Cette méfiance paraît d’autant plus justifiée par l’exigence du M5-RFP d’être reconnu, dans le préambule, comme acteur principal de ce sauvetage. Pourquoi ce mouvement éprouve-t-il le besoin d’être désigné nommément dans une lutte menée au nom du peuple tout entier ? Ce combat, qu’ils disaient mener au nom du peuple, n’était donc pas désintéressé ! L’AEEM a été en première ligne en 1991 mais ce n’est pas pour autant que son nom a été mentionné dans la Constitution de 92. Bien au contraire, c’est la lutte héroïque du peuple malien qui a été révélée au monde dans le préambule de la Constitution.
Le fait que le CNSP n’ait pas choisi le M5-RFP comme partenaire privilégié pour l’organisation de la transition révèle une intention de ne pas se laisser influencer par les partis politiques. Cela dénote, en outre, une intention de jouer un rôle majeur dans la désignation des autorités de transition. Et cela se ressent à travers les vagues de nomination effectuées au sein de l’armée. Donc l’offre de changement du CNSP est affectée par une méfiance à l’égard du pouvoir civil, dont les agissements et les politiques incohérentes ont affligé l’armée et désorganisé la sécurité du pays. Cette méfiance conduit à privilégier le renforcement de la présence des militaires dans les instances de décision. C’est le désir inavoué des nouveaux hommes forts du pays.
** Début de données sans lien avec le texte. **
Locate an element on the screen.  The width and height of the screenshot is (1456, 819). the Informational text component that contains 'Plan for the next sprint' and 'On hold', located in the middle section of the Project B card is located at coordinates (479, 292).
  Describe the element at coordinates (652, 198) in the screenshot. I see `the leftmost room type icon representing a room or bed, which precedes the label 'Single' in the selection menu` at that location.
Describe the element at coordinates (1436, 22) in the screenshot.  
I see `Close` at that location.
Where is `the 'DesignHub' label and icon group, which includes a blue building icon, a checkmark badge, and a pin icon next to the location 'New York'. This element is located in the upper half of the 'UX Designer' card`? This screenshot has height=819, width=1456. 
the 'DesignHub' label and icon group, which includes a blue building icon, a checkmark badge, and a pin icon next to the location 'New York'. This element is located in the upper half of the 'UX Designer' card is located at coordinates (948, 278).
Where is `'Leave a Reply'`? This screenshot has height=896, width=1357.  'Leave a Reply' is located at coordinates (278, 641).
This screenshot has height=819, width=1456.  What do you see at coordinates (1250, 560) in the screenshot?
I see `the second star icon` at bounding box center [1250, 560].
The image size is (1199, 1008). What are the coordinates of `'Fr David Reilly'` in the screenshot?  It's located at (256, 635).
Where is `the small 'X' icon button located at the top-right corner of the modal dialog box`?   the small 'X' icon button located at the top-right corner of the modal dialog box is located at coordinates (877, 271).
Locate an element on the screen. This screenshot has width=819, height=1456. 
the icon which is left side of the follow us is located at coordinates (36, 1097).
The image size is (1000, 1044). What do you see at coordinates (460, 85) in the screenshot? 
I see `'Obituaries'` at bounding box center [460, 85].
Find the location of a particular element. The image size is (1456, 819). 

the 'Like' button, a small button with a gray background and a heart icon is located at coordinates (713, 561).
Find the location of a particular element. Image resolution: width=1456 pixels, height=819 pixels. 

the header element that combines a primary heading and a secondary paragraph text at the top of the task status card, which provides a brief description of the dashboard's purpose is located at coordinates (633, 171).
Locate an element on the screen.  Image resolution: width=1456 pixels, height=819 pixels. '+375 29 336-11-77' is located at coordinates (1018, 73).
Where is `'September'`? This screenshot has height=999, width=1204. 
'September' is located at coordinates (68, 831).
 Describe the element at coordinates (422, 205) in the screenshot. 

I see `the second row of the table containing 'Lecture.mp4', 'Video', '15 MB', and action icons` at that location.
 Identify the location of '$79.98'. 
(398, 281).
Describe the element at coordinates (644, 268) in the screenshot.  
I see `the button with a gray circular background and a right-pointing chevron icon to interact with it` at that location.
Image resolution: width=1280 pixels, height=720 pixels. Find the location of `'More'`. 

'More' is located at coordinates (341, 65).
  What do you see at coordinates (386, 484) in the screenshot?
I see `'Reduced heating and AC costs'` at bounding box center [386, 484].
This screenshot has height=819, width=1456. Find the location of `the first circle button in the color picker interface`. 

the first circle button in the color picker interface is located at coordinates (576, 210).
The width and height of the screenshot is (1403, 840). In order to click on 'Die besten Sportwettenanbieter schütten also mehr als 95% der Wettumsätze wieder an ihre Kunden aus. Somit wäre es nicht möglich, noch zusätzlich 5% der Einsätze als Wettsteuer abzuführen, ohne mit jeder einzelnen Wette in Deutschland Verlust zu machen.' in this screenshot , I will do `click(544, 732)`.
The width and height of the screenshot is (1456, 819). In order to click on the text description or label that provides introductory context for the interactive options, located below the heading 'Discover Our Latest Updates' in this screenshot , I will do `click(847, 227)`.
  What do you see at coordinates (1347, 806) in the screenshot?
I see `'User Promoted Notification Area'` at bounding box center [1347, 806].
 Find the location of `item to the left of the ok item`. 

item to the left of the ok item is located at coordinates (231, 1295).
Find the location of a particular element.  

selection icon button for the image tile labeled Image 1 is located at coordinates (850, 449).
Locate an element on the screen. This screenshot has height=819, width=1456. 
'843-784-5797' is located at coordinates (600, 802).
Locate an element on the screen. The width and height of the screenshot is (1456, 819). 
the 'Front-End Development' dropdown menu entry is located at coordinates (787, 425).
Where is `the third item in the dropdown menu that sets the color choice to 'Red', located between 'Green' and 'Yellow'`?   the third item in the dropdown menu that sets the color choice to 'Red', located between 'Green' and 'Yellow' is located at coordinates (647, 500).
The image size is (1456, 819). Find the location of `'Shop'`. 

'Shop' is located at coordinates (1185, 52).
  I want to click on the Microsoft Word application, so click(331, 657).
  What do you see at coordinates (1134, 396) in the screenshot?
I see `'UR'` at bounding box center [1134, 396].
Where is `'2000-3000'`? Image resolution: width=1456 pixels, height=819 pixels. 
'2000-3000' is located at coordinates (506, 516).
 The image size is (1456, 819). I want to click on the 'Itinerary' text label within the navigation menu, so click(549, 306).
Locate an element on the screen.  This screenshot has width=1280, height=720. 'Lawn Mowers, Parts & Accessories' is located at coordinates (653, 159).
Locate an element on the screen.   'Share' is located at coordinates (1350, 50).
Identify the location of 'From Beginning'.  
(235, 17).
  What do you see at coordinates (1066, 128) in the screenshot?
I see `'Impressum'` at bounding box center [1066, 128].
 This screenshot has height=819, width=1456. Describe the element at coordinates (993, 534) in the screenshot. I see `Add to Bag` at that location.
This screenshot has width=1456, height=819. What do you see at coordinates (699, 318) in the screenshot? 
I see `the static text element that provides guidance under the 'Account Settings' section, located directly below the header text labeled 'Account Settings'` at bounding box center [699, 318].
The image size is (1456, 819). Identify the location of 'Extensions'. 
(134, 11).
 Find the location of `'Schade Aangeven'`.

Cette offre, d’une gestion militarisée des affaires publiques, contredit la demande d’un changement voulu par les partis politiques. Le M5-RFP, auteur principal du soulèvement ayant abouti à la destitution de l’ancien président, s’offusque et met en garde contre toute dérive autoritaire se traduisant par la confiscation du pouvoir. Il accorde au CNSP, le bénéfice du doute dans sa mission d’organisation du processus de transmission du pouvoir au civil.
Les concertations organisées sont destinées à recueillir les demandes des partis politiques et de la société civile. Mais l’échec était à prévoir en raison de l’existence d’intérêts contradictoires. Et on peut aisément constater qu’une vive tension existe entre les partisans d’un toilettage complet (mise à l’écart des anciens acteurs), les partisans d’une gestion militarisée et ceux qui désirent retourner aux affaires. Parce que les agendas des uns et des autres sont inconciliables, le CNSP va devoir trancher. Et plus vite il décidera mieux ce sera.
On sait, par ailleurs, qu’il ne peut s’écarter prématurément des affaires publiques au risque de décevoir bon nombre de maliens qui misent sur la capacité des militaires à réinstaurer le pouvoir de l’État central et l’ordre. Le CNSP ne peut s’offrir le luxe de mener la politique de l’autruche. Il doit rapidement dévoiler ses intentions et préciser les moyens à sa portée pour mener à bien ses projets. La formation d’un gouvernement de mission, une équipe restreinte de technocrates civils, est l’impératif du moment. Le CNSP ne peut s’y dérober, sous peine d’endosser la responsabilité d’un enlisement qui causera sa perte.
Oui, désormais le CNSP est sur la sellette et cela est d’autant plus vrai que la CEDEAO l’a mis en demeure de transmettre le pouvoir au civil d’ici la mi-septembre.